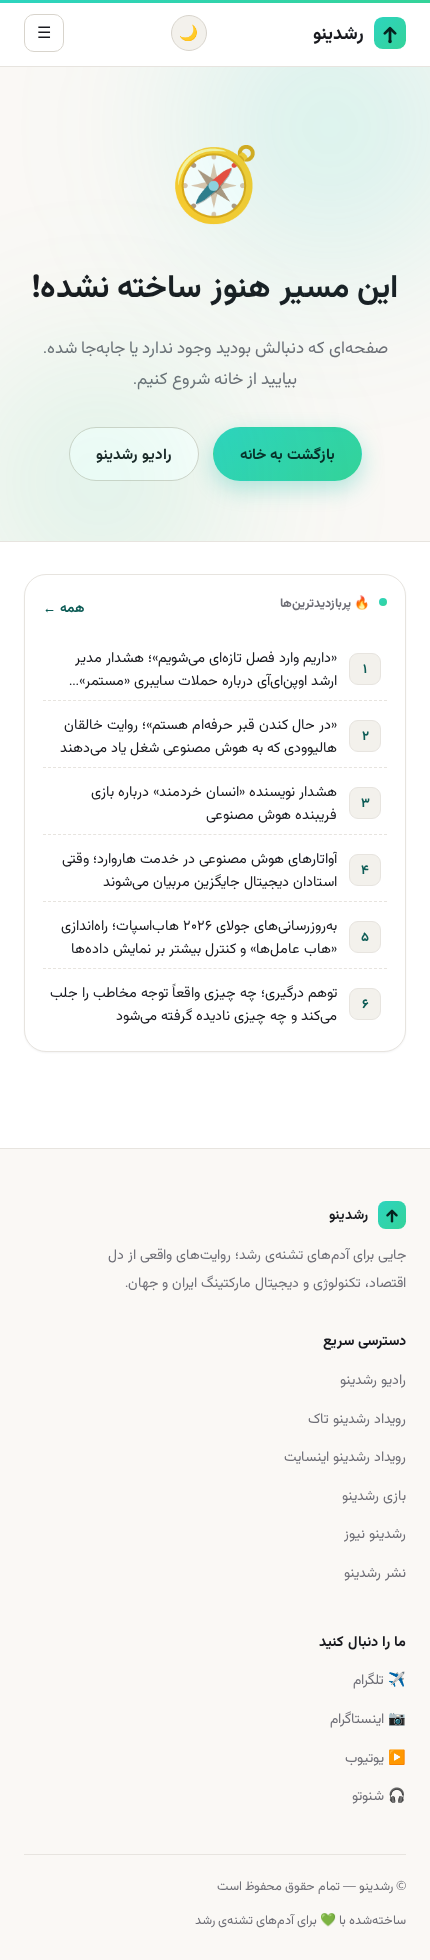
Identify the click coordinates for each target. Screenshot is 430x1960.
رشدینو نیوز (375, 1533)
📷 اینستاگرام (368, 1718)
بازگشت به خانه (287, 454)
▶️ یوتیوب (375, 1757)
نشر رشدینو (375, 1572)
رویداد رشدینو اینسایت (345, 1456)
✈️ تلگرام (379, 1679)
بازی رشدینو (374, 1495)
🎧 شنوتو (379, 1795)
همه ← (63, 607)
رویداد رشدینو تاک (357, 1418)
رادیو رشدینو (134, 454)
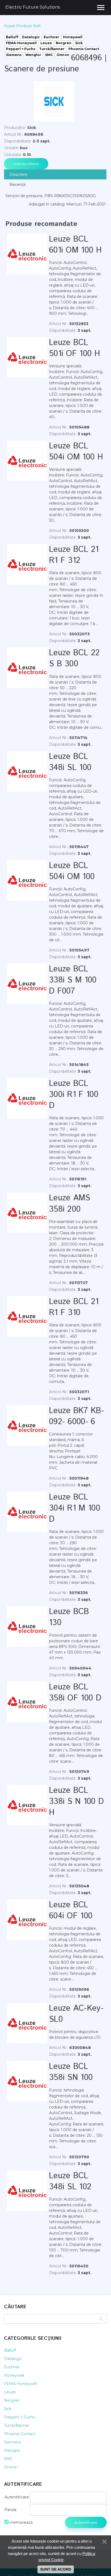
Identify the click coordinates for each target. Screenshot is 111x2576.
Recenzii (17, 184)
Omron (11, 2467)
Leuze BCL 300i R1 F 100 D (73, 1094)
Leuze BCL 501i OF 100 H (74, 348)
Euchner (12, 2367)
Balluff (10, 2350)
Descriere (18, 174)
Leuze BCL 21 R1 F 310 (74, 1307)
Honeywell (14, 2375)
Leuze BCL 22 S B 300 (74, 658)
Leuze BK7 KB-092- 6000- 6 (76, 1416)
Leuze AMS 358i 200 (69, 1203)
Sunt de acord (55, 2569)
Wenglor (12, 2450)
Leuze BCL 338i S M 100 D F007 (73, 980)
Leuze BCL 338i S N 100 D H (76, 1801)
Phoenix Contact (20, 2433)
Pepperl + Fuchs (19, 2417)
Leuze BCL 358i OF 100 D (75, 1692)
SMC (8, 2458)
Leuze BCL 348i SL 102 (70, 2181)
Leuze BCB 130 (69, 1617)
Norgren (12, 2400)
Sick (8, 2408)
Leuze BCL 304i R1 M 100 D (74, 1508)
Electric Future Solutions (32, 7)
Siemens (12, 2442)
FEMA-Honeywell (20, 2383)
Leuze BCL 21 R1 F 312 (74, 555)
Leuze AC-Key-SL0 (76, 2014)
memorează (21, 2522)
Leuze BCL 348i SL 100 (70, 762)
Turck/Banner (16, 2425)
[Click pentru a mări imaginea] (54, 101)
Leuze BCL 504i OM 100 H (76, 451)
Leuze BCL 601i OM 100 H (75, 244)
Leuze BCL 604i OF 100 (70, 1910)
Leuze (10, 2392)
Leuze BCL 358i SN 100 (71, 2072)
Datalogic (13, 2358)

════

**Required action**
For this exercise, transcribe exactly only the lines from the one containing "بازی رشدینو (374, 1495)" through the end of the listing, inclusive, without the pictures.

**Solution to this exercise**
بازی رشدینو (374, 1495)
🎧 شنوتو (379, 1795)
همه ← (63, 607)
رویداد رشدینو تاک (357, 1418)
رادیو رشدینو (134, 454)
Identify the click coordinates for each target. Screenshot is 111x2576.
Recenzii (17, 184)
Omron (11, 2467)
Leuze BCL 300i R1 F 100 D (73, 1094)
Leuze BCL 501i OF 100 H (74, 348)
Euchner (12, 2367)
Balluff (10, 2350)
Descriere (18, 174)
Leuze BCL 21 R1 F 310 (74, 1307)
Honeywell (14, 2375)
Leuze BCL 22 S B 300 (74, 658)
Leuze BK7 KB-092- 6000- 6 (76, 1416)
Leuze AMS 358i 200 (69, 1203)
Sunt de acord (55, 2569)
Wenglor (12, 2450)
Leuze BCL 338i S M 100 D F007 (73, 980)
Leuze BCL 338i S N 100 D H (76, 1801)
Phoenix Contact (20, 2433)
Pepperl + Fuchs (19, 2417)
Leuze BCL 358i OF 100 D (75, 1692)
SMC (8, 2458)
Leuze BCL 348i SL 102 (70, 2181)
Leuze BCB 130 (69, 1617)
Norgren (12, 2400)
Sick (8, 2408)
Leuze BCL 304i R1 M 100 D (74, 1508)
Electric Future Solutions (32, 7)
Siemens (12, 2442)
FEMA-Honeywell (20, 2383)
Leuze BCL 21 R1 F 312 (74, 555)
Leuze AC-Key-SL0 (76, 2014)
memorează (21, 2522)
Leuze BCL 348i SL 100 (70, 762)
Turck/Banner (16, 2425)
[Click pentru a mări imaginea] (54, 101)
Leuze BCL 504i OM 100 H (76, 451)
Leuze BCL 601i OM 100 H (75, 244)
Leuze BCL 604i OF 100 (70, 1910)
Leuze (10, 2392)
Leuze BCL 358i SN 100 (71, 2072)
Datalogic (13, 2358)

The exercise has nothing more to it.